CI Evaluation (pytest plugin)¶
Run Potato evaluations inside your own pytest suite and gate CI on aggregate score thresholds — so a prompt/model change that regresses quality fails the build, the same way a unit test does. This is the "operationalize eval" layer on top of the evaluators and datasets/experiments.
Install¶
The plugin ships with Potato and auto-loads once installed:
pip install -e . # registers the `potato_eval` pytest plugin
Without installing, load it explicitly: pytest -p potato.testing.pytest_plugin.
Write eval tests¶
Mark a test @pytest.mark.potato_eval and request the potato_eval fixture:
import pytest
from potato.testing import expect
@pytest.mark.potato_eval
@pytest.mark.parametrize("case", CASES, ids=[c["q"] for c in CASES])
def test_agent(case, potato_eval):
out = my_agent(case["q"])
potato_eval.log_inputs({"question": case["q"]})

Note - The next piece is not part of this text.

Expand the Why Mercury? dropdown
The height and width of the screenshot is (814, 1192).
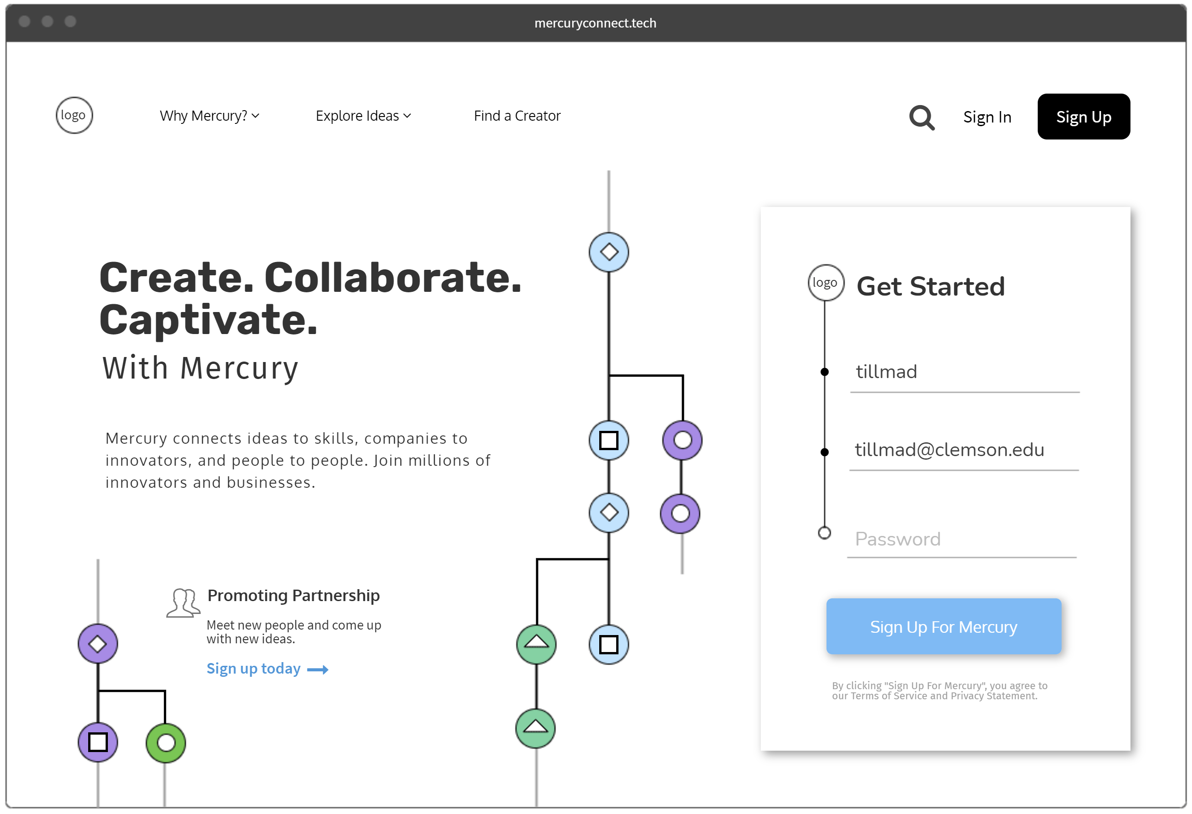(x=209, y=116)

potato_eval.log_outputs(out)
potato_eval.log_reference_outputs(case["expected"])
potato_eval.log_feedback("correct", 1.0 if out == case["expected"] else 0.0)
potato_eval.log_feedback("similarity", 1.0 - expect.edit_distance(out, case["expected"]).value)
expect(out).to_contain(case["expected"]) # per-case hard assertion
potato_evalfixture:log_inputs,log_outputs,log_reference_outputs,log_feedback(key, score).expect(...)fluent assertions:.to_equal,.to_contain,.to_be_less_than,.to_be_greater_than,.to_be_between,.to_be_close_to, plusexpect.edit_distance(a, b)andexpect.embedding_distance(a, b).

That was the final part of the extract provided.